LeBron James Is Also King of Wine Instagram

By Neat Pour Staff |

With all due respect to “influencers” like Marisa Ross and @Grapefriend, there can be only one and that ruler of wine social is media is—Lebron James. King James may wear wine and gold on the hardwood, but when it comes to Instagram, it’s mainly just wine. Following an insane bottle throw down last week, James’ account is now the center of a wine debate encompassing thousands of comments.

The King is no stranger to the fruit of the vine. Wine plays prominently on his Instagram feed. Previosuly, we’ve learned that the baller is a big fan of 2005 Quiutarelli Giuseppe. His IG tasting notes on that one explained,“No games being played in this cellar of 🍇”. He also loved Pontet-Canet 2009. “This is what I mean when I say I’m in my bag!” he writes of the Gran Cru Pauillac.

Of course, 2004 Opus One made the mix as well. “Post food drink for me solo!” James lamented, “I need help.” Because, uh yeah, it must be real hard for Lebron frickin’ James to find someone to hang out and share a 13-year-old bottle from a prestige winery. I mean, we’d be happy to help next time Mr. James. However, James is probably picky about his drinking buddies; another theme in the posts is his dedication to serious wine which he sometimes expresses through the hashtag #RealVinoPeopleKnow.
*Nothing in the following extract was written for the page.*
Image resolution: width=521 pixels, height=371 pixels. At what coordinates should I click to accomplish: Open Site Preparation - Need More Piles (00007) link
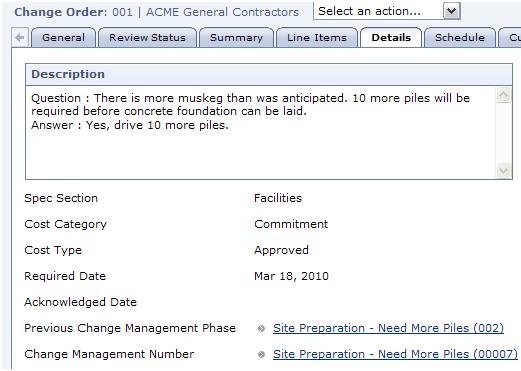395,354
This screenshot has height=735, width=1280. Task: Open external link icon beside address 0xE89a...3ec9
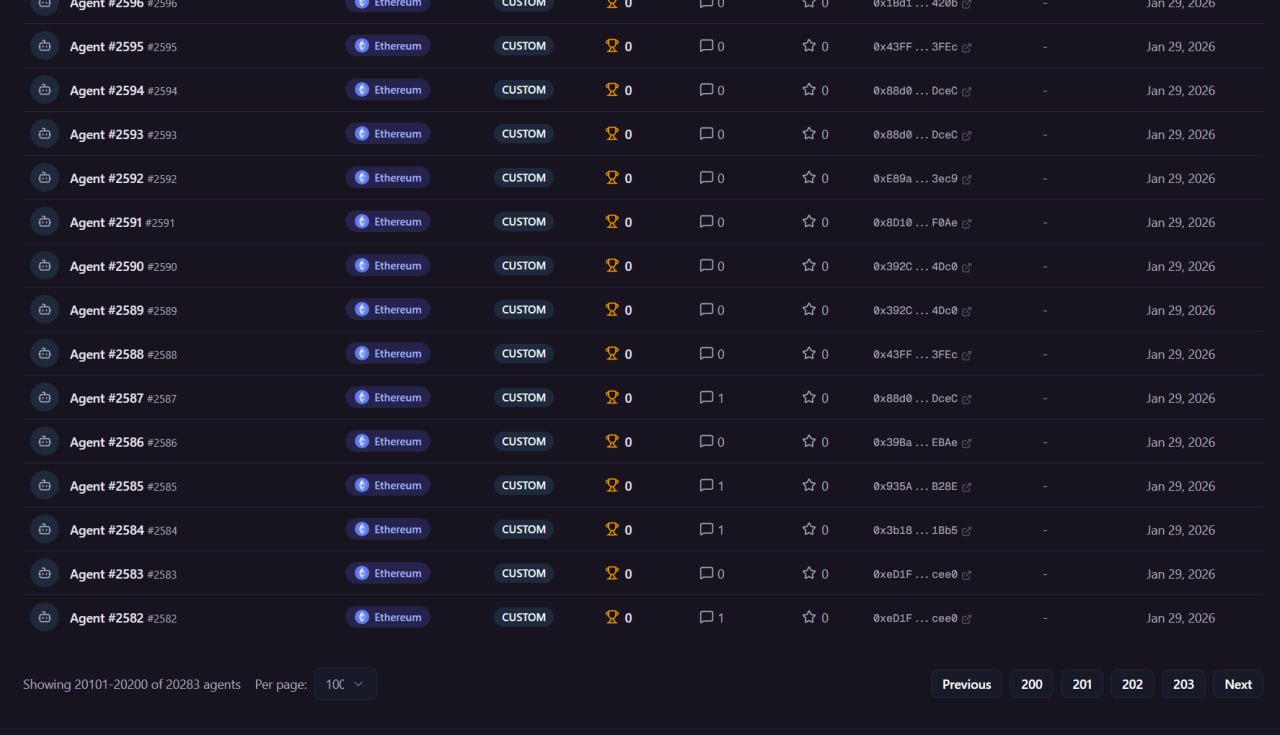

However, last week, the King elevated his wine game to the next level with an oeno-all-star roster appearing on his feed. The evening is probably best described in his own words (and emoji.) ”👑Last night was mad real, fresh out of Advil- Jesus grab the wheel👑,” noted James. “Sheesh!!! You had to be there to truly Understand. Even though I wish you were there so u could. #VinoChronicles🍷

A post shared by LeBron James (@kingjames) on

Check out this lineup…

Mind, you King James issued a warning to his wine haters. As final thought on the post, he wrote,“P.S. don’t talk to me about wine like u know it if you really don’t know what you’re talking about. Seriously!”

The warning apparently had zero effect.

  • breaddealer questioned, “Nice Lebron, huge fan but a Chassagne? 2014 off vintage? Why not a nice Grand Cru like Chevalier? I’ll stop there.”
  • saesoek is apparently stuck in the year 2000, writing, “Garbage! Where’s the Camus”
  • Of course, a hipster had to chime in. breadiquette urged, “KING! You gotta get on the natural wine game. Important for body and soul!
  • And, of course, someone decided to spam the highest paid player in the NBA about improving his finances. the_creditgoddess petitioned, “Hey king if you would’ve invested the price of one of these bottles in bitcoins itd be worth 140% more in a few months and you don’t have to do anything. Hmu for more info on the company!!”

If you hav some time to kill, check out the full comments section. Like most of social media, there’s a few gems hidden amongst some serious vitriol.